Birthday Surprise: Meine Freundin Michèle hat in ihrer Spinning-Lektion eine Geburtstagsüberraschung für mich organisiert. Gerührt, verschwitzt und rot wie eine Tomate habe ich den Cupcake entgegengenommen. Ich liebe Menschen, die sich solche Dinge ausdenken.
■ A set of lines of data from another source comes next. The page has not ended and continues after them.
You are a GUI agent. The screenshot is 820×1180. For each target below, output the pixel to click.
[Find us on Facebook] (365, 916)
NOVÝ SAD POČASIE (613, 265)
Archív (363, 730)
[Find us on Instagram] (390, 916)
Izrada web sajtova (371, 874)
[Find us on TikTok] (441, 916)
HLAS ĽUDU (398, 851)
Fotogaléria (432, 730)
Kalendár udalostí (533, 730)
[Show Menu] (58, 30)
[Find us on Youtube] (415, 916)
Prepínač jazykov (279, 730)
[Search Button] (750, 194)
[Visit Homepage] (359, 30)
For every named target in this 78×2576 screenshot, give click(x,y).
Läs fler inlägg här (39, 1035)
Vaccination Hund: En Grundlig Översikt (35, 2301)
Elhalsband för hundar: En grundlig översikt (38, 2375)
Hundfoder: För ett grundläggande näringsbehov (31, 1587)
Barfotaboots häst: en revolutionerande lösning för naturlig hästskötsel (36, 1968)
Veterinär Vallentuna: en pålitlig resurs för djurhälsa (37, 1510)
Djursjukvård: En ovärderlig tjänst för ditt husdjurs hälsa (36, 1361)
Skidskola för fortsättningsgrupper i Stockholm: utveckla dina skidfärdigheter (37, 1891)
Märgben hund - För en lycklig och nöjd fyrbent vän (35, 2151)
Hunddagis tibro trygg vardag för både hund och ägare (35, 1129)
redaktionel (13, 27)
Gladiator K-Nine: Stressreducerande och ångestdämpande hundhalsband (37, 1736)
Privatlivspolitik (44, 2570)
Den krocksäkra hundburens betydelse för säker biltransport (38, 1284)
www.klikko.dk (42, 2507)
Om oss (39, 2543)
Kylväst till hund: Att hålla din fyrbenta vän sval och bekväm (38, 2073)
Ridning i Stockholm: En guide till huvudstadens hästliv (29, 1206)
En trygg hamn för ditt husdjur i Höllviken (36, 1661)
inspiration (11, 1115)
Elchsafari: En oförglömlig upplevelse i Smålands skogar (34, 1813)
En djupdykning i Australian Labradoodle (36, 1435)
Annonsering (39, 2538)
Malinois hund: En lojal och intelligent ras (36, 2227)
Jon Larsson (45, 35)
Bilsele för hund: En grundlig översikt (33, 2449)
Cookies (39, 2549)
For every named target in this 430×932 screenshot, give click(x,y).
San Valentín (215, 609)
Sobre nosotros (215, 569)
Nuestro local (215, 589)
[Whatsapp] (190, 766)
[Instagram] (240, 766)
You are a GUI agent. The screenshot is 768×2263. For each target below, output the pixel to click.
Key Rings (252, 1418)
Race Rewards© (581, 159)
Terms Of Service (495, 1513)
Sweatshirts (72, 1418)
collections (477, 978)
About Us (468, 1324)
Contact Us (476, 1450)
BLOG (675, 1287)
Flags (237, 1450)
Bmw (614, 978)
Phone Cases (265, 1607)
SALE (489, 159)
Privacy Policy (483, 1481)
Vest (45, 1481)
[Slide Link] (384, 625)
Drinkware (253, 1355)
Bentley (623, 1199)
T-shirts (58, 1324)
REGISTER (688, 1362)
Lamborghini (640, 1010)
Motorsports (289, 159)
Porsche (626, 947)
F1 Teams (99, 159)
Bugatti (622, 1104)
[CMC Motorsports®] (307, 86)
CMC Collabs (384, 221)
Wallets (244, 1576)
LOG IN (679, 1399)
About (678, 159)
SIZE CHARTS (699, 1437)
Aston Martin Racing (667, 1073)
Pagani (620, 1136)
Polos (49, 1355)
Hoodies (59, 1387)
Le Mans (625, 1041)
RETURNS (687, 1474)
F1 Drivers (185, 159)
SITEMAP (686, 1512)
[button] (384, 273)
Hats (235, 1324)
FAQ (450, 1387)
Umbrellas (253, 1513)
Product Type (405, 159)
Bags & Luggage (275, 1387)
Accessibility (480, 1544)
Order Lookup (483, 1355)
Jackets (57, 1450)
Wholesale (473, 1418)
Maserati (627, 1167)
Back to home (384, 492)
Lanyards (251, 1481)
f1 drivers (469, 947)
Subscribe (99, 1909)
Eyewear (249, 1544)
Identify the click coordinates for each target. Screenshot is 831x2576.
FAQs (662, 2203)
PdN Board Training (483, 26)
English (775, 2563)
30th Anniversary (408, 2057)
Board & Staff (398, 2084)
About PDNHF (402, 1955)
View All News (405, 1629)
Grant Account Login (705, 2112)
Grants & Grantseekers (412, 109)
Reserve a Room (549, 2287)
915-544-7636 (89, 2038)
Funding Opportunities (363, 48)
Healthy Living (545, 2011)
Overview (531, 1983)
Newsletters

😤 Das habe ich diese Woche geliebt:
Rücken, du Verräter: Ich habe gerade sehr viel Stress, was leider zur Folge hat, dass auch mein Rücken zwickt. Fast anderthalb Jahre hatte ich Ruhe von meiner Bandscheibe – jetzt heisst es: einen Gang zurückschalten. Einfacher gesagt als getan.
Bye bye, Macchinetta: Mein Auto, mein geliebtes, altes Auto hat das Zeitliche gesegnet. Vor genau 20 Jahren wurde sie das erste Mal gefahren; nun musste ich mich schweren Herzens von ihr verabschieden. Ich möchte unbedingt wieder ein Auto, bin aber völlig überfragt, welches Modell für mich das richtige wäre. Tipps sind herzlich willkommen.
Konfliktunfähigkeit: In den letzten Tagen hatte ich gleich zwei Situationen, in denen ich Menschen in meinem Umfeld direkt fragen musste, was sie mit ihren indirekten Botschaften eigentlich meinen. In beiden Fällen wurde ausgewichen, Blicke wurden gemieden, man wurstelte sich durch das Gespräch, ohne wirklich zu sagen, was Sache ist. Ich bin in einem Alter, in dem ich das nicht mehr aushalte. Also frage ich nach. (Spoiler: Diese Strategie stösst nicht unbedingt auf viel Freude.)
Lektionen fürs Leben
Das Schöne am Älterwerden ist, dass sich selbst dieser «work in progress»-Status irgendwie als okaye Lebenslektion anfühlt. Ich erwarte nicht mehr, irgendwann in diesen 30ern anzukommen. Was heisst es überhaupt, anzukommen? Wenn ich mit Freundinnen in ihren 40ern oder 50ern spreche, realisiere ich: Es geht immer so weiter. Erwachsensein bedeutet ein konstantes Justieren – von Erwartungen, von Plänen, von psychischen und physischen Kapazitäten. Von dem, was man war, dem, was man sein wollte, und dem, was man ist.
Was ich bei diesem Justieren gelernt habe? Dass Verletzlichkeit keine Schwäche ist – sie ist Information. Sie zeigt mir, wo meine Grenzen sind, was ich brauche und wo ich Hilfe holen darf. Und – vielleicht das Wichtigste – sie hat mich gelehrt, dass ich sie aushalte. Dass ich auf der anderen Seite eines schwierigen Moments immer noch ich bin. Oder um es mit den Worten der 70s-Ikone Gloria Gaynor zu sagen: I will survive. Das ist die grösste Lektion, die ich in den letzten zehn Jahre zwischen Mitte 20 und Mitte 30 gelernt habe. Hier sind ein paar weitere:
Weniger Druck heisst weniger Druck. Ja, es sollte dir verdammt nochmal egal sein, was andere von dir halten. Aber: Das ist es wahrscheinlich nie ganz. Ich würde es mir wünschen, euch hier und jetzt verkünden zu können, dass ich mich vollständig vom Urteil anderer befreit habe. Aber das wäre kompletter Quatsch. Ich versuche, daran zu arbeiten – und gleichzeitig habe ich eine viel wichtigere Lektion gelernt: Auch der Druck, sich nicht unter Druck zu setzen, kann Druck erzeugen. Oder einfacher: Ich kann mich darüber stressen, dass es mich stresst, was andere über mich denken. Oder ich kann akzeptieren, dass es ein sehr menschlicher Wunsch ist, anderen zu gefallen. Und dass das okay ist.